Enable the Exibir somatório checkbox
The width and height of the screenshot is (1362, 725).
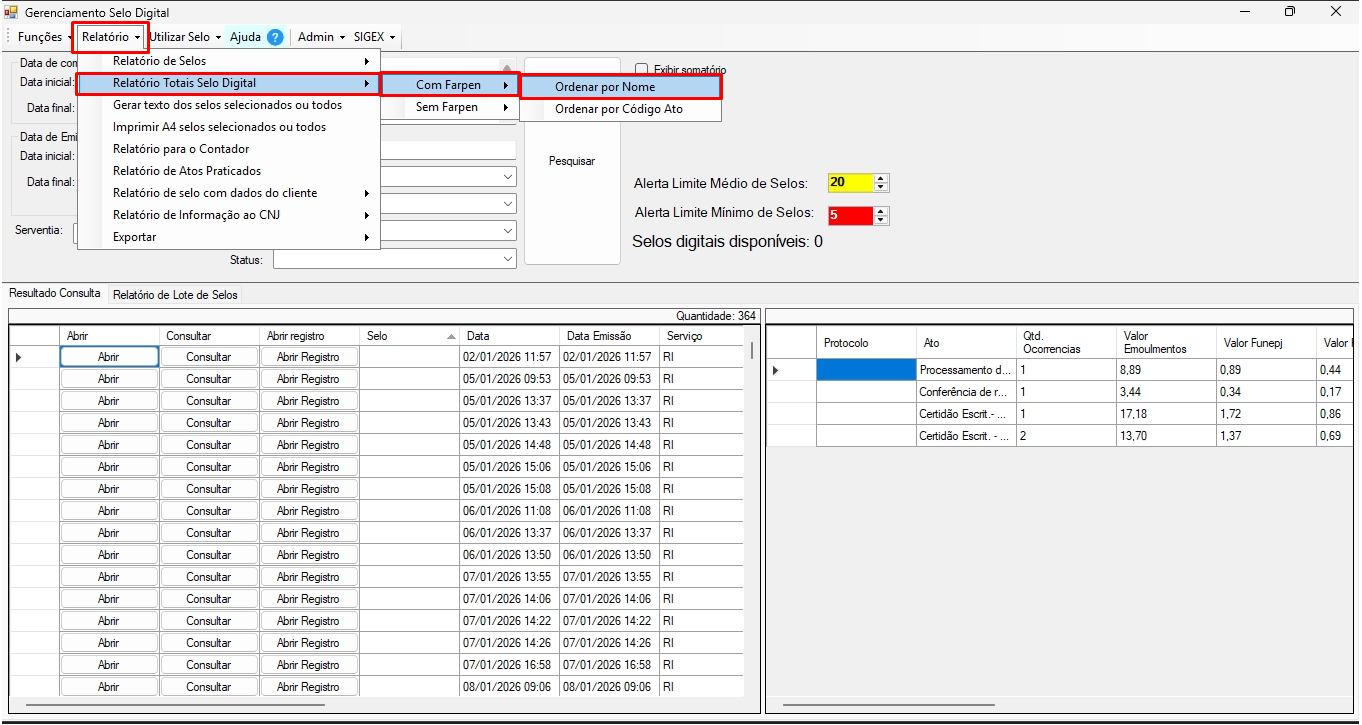[642, 70]
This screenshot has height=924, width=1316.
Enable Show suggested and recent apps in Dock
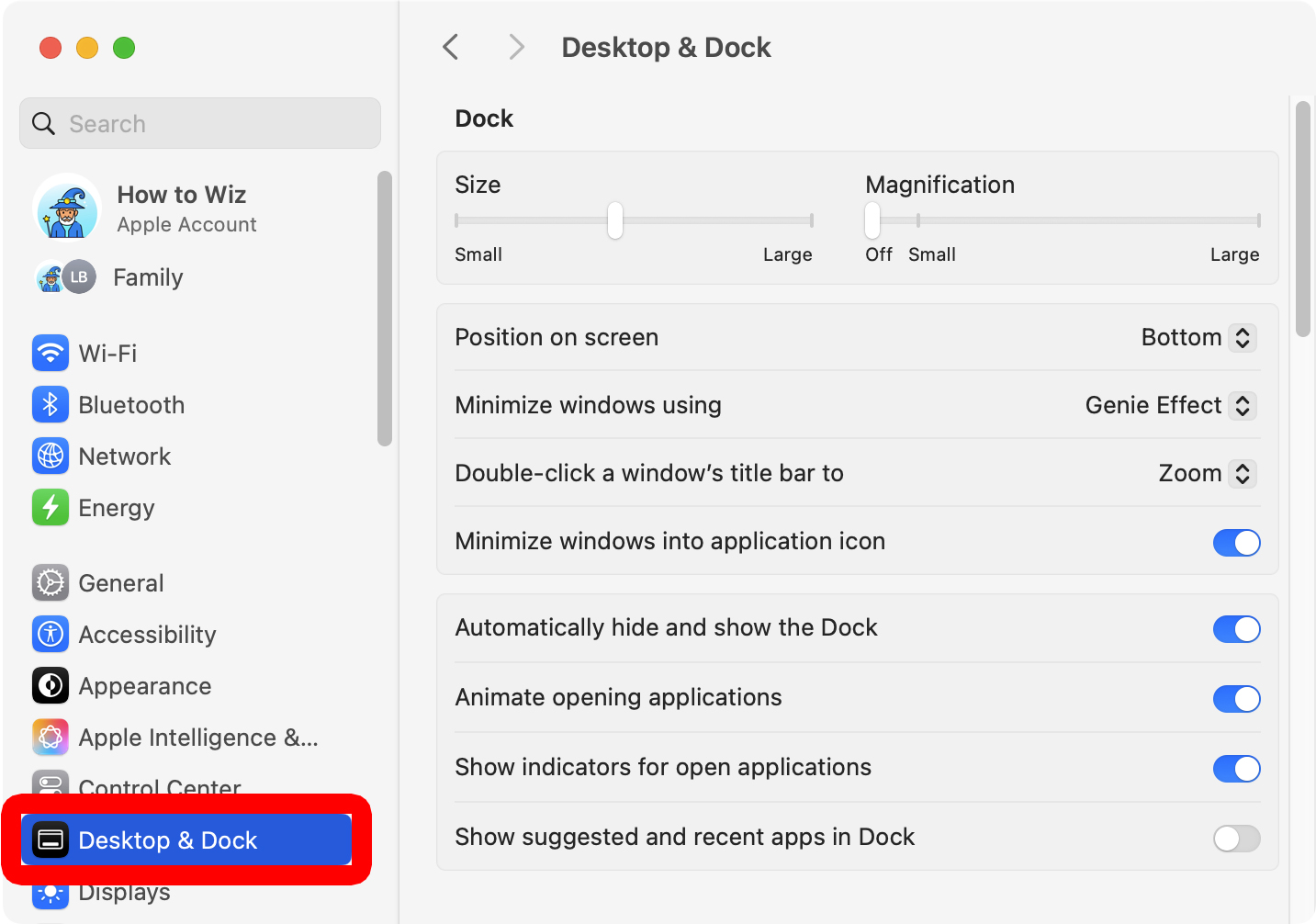[x=1236, y=839]
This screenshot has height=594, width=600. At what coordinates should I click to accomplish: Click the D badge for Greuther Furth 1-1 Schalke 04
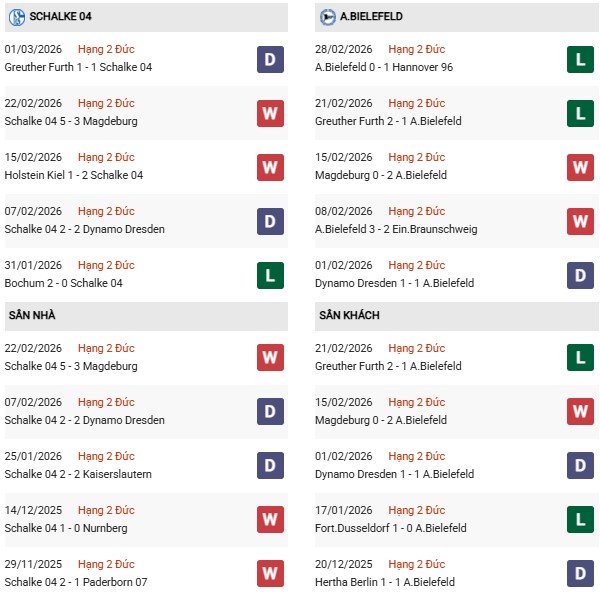[x=270, y=59]
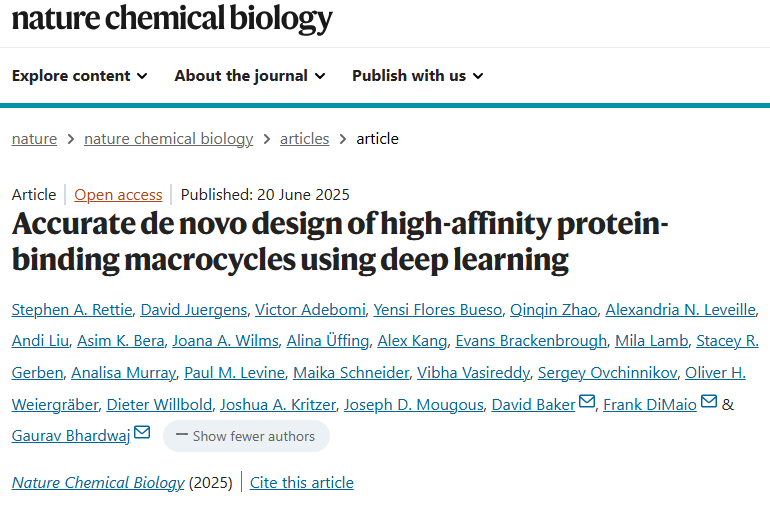This screenshot has width=770, height=507.
Task: Click the envelope icon beside Frank DiMaio
Action: [x=709, y=401]
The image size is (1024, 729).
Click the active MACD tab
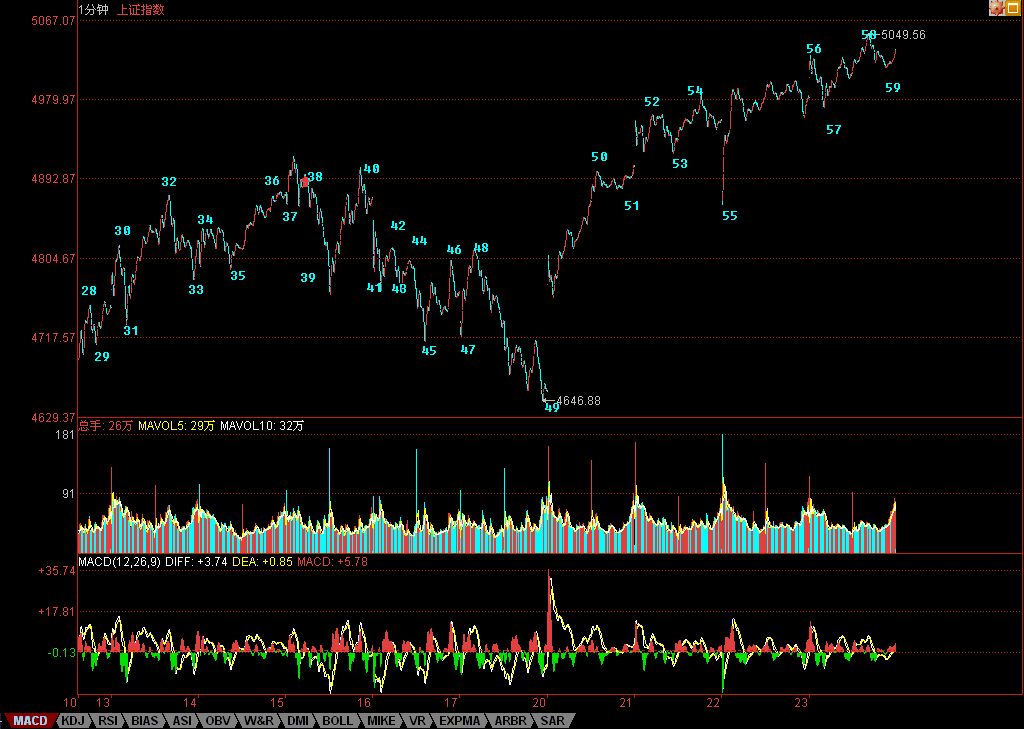[x=30, y=720]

::::

**What is expected:** Each record has to be set down verbatim, and the pictures must not appear in the copy.

**Exercise output:**
Enable the Exibir somatório checkbox
The width and height of the screenshot is (1362, 725).
[642, 70]
This screenshot has height=924, width=1316.
Enable Show suggested and recent apps in Dock
[x=1236, y=839]
This screenshot has height=594, width=600. At what coordinates should I click to accomplish: Click the D badge for Greuther Furth 1-1 Schalke 04
[x=270, y=59]
This screenshot has width=770, height=507.
Task: Click the envelope icon beside Frank DiMaio
Action: [x=709, y=401]
The image size is (1024, 729).
Click the active MACD tab
[x=30, y=720]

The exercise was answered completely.